> _READING TEXT_:
= = = = =
To understand what this means, I spoke to Dan Sena, who ran the Democratic Congressional Campaign Committee’s 2018 recapture of the House. He said withholding such data would be unthinkable.

“The idea that you wouldn’t provide a blanket score about how people feel about the president is ridiculous and really hamstrings how other campaigns will operate,” Sena told me, adding that this would deny candidates a crucial weapon in tough swing districts: “Anybody who is interested in moving swing voters has to have this kind of information. ”

Sena said this info is crucial to how “modern” campaigns run targeted digital advertising in particular. “This information allows you to look for independents who like the candidate but have mixed feelings about the president,” he said. “These voters are going to be more persuadable. ”

Sena opined that this omission of data was such glaring “malpractice” that it has to be “intentional,” adding: “They clearly don’t want anyone overperforming the president. ”

To be fair, we need to know more about this arrangement to fully understand it. But one thing we can say right now is that this reading is absolutely plausible, given that it’s consistent with much of what we’ve already seen about how far this party will go to shield Trump.

For example, as Politico reports, Republicans have canceled primaries in multiple states, in part due to “months of behind-the-scenes maneuvering” by Trump campaign operatives hoping to “smooth” Trump’s path to the nomination. This shields Trump from political competition — and criticism.

Trump wields Mexican data

Here’s the second new example of this war on information: Trump is now using data provided to him by the Mexican government to paint a misleading picture of what’s happening at the border — and is even using it to displace information provided by his own government.
= = = = =
> _PARTS OF THE EXERCISE_:
1 > In the campaign-data passage, which committee's 2018 recapture of the House did Dan Sena run?
2 > Summarize the campaign-data passage in two sentences.
The listing below the campaign-data passage comes from a separate source.

> _MATERIAL SHOWN_:
= = = = =
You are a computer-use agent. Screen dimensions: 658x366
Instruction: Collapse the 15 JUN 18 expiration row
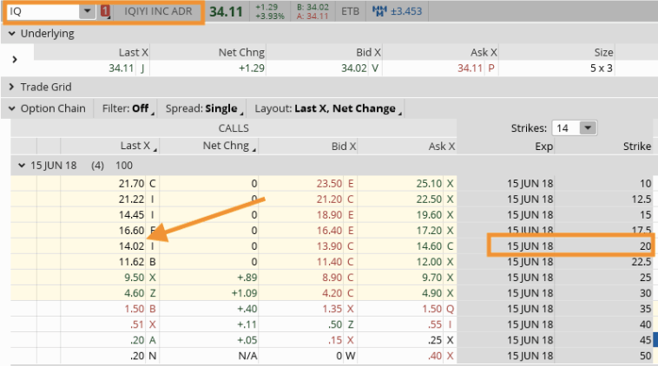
= = = = =
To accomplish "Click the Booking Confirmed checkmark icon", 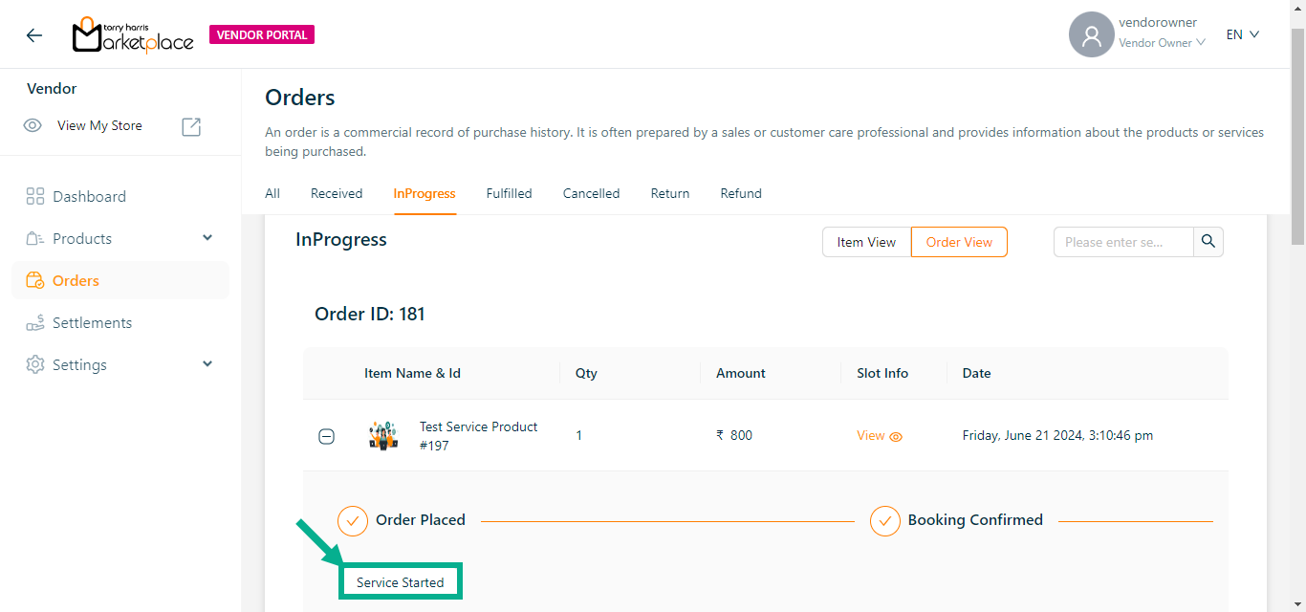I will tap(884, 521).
= = = = =
> _THE SOLUTIONS_:
1 > The Democratic Congressional Campaign Committee.

2 > Dan Sena argued that withholding a blanket score of how voters feel about the president is ridiculous malpractice, since campaigns need it to target persuadable swing voters, and he suggested the omission must be intentional to keep anyone from overperforming the president. The passage calls this reading plausible given the party's other moves to shield Trump, such as canceling primaries, and adds that Trump is now using data from the Mexican government to paint a misleading picture of the border.